> _EXCERPTED RECORDS_:

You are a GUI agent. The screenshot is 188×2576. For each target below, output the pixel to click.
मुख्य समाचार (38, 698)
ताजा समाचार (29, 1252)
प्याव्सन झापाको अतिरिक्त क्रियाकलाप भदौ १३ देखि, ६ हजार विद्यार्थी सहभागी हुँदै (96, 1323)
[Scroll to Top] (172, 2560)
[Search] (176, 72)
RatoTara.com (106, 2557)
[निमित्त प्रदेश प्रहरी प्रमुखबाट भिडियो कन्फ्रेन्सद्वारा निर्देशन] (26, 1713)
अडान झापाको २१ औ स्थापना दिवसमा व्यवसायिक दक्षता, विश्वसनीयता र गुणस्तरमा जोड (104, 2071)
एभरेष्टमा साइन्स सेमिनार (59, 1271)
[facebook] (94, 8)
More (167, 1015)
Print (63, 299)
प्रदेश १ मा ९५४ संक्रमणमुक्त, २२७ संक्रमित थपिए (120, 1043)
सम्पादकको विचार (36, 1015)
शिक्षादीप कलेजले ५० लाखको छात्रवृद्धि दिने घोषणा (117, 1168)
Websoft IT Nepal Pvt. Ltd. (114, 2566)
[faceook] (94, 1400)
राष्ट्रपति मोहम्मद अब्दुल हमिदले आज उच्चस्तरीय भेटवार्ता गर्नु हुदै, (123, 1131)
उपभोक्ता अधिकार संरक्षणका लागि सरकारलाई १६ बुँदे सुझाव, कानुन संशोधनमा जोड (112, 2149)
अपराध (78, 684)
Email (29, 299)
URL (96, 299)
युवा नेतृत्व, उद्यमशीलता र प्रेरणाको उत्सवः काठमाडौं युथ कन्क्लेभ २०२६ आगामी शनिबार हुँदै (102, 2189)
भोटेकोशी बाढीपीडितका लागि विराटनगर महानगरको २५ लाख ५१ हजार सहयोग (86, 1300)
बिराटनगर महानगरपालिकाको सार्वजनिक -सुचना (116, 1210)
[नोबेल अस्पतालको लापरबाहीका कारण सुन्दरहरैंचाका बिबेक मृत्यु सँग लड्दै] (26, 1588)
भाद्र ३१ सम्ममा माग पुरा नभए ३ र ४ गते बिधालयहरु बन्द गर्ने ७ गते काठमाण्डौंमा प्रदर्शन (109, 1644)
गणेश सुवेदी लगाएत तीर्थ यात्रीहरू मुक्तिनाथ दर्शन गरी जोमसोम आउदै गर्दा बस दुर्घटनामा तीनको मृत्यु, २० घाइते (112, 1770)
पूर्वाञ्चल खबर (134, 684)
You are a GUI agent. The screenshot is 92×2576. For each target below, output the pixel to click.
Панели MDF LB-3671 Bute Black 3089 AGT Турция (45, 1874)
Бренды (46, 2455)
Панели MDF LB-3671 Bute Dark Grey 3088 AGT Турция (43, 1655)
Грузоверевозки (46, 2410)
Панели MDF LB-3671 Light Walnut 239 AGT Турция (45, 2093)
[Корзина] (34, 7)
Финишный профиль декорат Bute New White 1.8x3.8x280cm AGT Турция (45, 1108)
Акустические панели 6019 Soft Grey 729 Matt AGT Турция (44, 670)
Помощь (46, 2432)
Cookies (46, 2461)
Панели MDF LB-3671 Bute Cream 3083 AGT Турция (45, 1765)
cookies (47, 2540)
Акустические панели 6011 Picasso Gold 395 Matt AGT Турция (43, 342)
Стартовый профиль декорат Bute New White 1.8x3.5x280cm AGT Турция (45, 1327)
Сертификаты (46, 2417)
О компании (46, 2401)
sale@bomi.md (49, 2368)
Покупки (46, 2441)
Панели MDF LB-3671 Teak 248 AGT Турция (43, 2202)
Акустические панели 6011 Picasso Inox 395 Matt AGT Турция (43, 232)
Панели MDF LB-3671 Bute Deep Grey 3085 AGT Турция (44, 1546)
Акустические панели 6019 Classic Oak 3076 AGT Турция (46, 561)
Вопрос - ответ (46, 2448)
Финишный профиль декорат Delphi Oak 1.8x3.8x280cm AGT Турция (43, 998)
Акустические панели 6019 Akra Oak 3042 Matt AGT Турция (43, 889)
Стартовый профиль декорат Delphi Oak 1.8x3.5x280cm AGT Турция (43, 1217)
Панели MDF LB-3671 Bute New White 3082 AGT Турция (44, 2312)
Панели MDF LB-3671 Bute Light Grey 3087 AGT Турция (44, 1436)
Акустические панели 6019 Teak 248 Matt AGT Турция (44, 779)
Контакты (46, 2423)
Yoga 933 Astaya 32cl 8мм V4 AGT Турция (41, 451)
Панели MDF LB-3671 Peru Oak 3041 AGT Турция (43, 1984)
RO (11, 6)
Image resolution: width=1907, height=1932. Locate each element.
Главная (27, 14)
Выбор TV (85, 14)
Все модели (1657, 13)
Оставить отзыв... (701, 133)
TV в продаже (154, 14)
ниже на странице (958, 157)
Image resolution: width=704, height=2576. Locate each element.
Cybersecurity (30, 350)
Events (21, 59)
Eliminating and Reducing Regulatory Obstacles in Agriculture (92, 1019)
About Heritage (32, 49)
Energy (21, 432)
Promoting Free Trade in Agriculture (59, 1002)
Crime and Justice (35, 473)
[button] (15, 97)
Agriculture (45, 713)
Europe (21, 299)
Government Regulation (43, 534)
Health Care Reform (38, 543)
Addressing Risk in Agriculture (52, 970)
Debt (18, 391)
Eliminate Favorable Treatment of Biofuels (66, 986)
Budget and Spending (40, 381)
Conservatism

> _THE PROBLEM_: Please restate the material above, word for word and in full.

> _THE COMPLETED TASK_:
You are a GUI agent. The screenshot is 188×2576. For each target below, output the pixel to click.
मुख्य समाचार (38, 698)
ताजा समाचार (29, 1252)
प्याव्सन झापाको अतिरिक्त क्रियाकलाप भदौ १३ देखि, ६ हजार विद्यार्थी सहभागी हुँदै (96, 1323)
[Scroll to Top] (172, 2560)
[Search] (176, 72)
RatoTara.com (106, 2557)
[निमित्त प्रदेश प्रहरी प्रमुखबाट भिडियो कन्फ्रेन्सद्वारा निर्देशन] (26, 1713)
अडान झापाको २१ औ स्थापना दिवसमा व्यवसायिक दक्षता, विश्वसनीयता र गुणस्तरमा जोड (104, 2071)
एभरेष्टमा साइन्स सेमिनार (59, 1271)
[facebook] (94, 8)
More (167, 1015)
Print (63, 299)
प्रदेश १ मा ९५४ संक्रमणमुक्त, २२७ संक्रमित थपिए (120, 1043)
सम्पादकको विचार (36, 1015)
शिक्षादीप कलेजले ५० लाखको छात्रवृद्धि दिने घोषणा (117, 1168)
Websoft IT Nepal Pvt. Ltd. (114, 2566)
[faceook] (94, 1400)
राष्ट्रपति मोहम्मद अब्दुल हमिदले आज उच्चस्तरीय भेटवार्ता गर्नु हुदै, (123, 1131)
उपभोक्ता अधिकार संरक्षणका लागि सरकारलाई १६ बुँदे सुझाव, कानुन संशोधनमा जोड (112, 2149)
अपराध (78, 684)
Email (29, 299)
URL (96, 299)
युवा नेतृत्व, उद्यमशीलता र प्रेरणाको उत्सवः काठमाडौं युथ कन्क्लेभ २०२६ आगामी शनिबार हुँदै (102, 2189)
भोटेकोशी बाढीपीडितका लागि विराटनगर महानगरको २५ लाख ५१ हजार सहयोग (86, 1300)
बिराटनगर महानगरपालिकाको सार्वजनिक -सुचना (116, 1210)
[नोबेल अस्पतालको लापरबाहीका कारण सुन्दरहरैंचाका बिबेक मृत्यु सँग लड्दै] (26, 1588)
भाद्र ३१ सम्ममा माग पुरा नभए ३ र ४ गते बिधालयहरु बन्द गर्ने ७ गते काठमाण्डौंमा प्रदर्शन (109, 1644)
गणेश सुवेदी लगाएत तीर्थ यात्रीहरू मुक्तिनाथ दर्शन गरी जोमसोम आउदै गर्दा बस दुर्घटनामा तीनको मृत्यु, २० घाइते (112, 1770)
पूर्वाञ्चल खबर (134, 684)
You are a GUI agent. The screenshot is 92×2576. For each target below, output the pixel to click.
Панели MDF LB-3671 Bute Black 3089 AGT Турция (45, 1874)
Бренды (46, 2455)
Панели MDF LB-3671 Bute Dark Grey 3088 AGT Турция (43, 1655)
Грузоверевозки (46, 2410)
Панели MDF LB-3671 Light Walnut 239 AGT Турция (45, 2093)
[Корзина] (34, 7)
Финишный профиль декорат Bute New White 1.8x3.8x280cm AGT Турция (45, 1108)
Акустические панели 6019 Soft Grey 729 Matt AGT Турция (44, 670)
Помощь (46, 2432)
Cookies (46, 2461)
Панели MDF LB-3671 Bute Cream 3083 AGT Турция (45, 1765)
cookies (47, 2540)
Акустические панели 6011 Picasso Gold 395 Matt AGT Турция (43, 342)
Стартовый профиль декорат Bute New White 1.8x3.5x280cm AGT Турция (45, 1327)
Сертификаты (46, 2417)
О компании (46, 2401)
sale@bomi.md (49, 2368)
Покупки (46, 2441)
Панели MDF LB-3671 Teak 248 AGT Турция (43, 2202)
Акустические панели 6011 Picasso Inox 395 Matt AGT Турция (43, 232)
Панели MDF LB-3671 Bute Deep Grey 3085 AGT Турция (44, 1546)
Акустические панели 6019 Classic Oak 3076 AGT Турция (46, 561)
Вопрос - ответ (46, 2448)
Финишный профиль декорат Delphi Oak 1.8x3.8x280cm AGT Турция (43, 998)
Акустические панели 6019 Akra Oak 3042 Matt AGT Турция (43, 889)
Стартовый профиль декорат Delphi Oak 1.8x3.5x280cm AGT Турция (43, 1217)
Панели MDF LB-3671 Bute New White 3082 AGT Турция (44, 2312)
Панели MDF LB-3671 Bute Light Grey 3087 AGT Турция (44, 1436)
Акустические панели 6019 Teak 248 Matt AGT Турция (44, 779)
Контакты (46, 2423)
Yoga 933 Astaya 32cl 8мм V4 AGT Турция (41, 451)
Панели MDF LB-3671 Peru Oak 3041 AGT Турция (43, 1984)
RO (11, 6)
Image resolution: width=1907, height=1932. Locate each element.
Главная (27, 14)
Выбор TV (85, 14)
Все модели (1657, 13)
Оставить отзыв... (701, 133)
TV в продаже (154, 14)
ниже на странице (958, 157)
Image resolution: width=704, height=2576. Locate each element.
Cybersecurity (30, 350)
Events (21, 59)
Eliminating and Reducing Regulatory Obstacles in Agriculture (92, 1019)
About Heritage (32, 49)
Energy (21, 432)
Promoting Free Trade in Agriculture (59, 1002)
Crime and Justice (35, 473)
[button] (15, 97)
Agriculture (45, 713)
Europe (21, 299)
Government Regulation (43, 534)
Health Care Reform (38, 543)
Addressing Risk in Agriculture (52, 970)
Debt (18, 391)
Eliminate Favorable Treatment of Biofuels (66, 986)
Budget and Spending (40, 381)
Conservatism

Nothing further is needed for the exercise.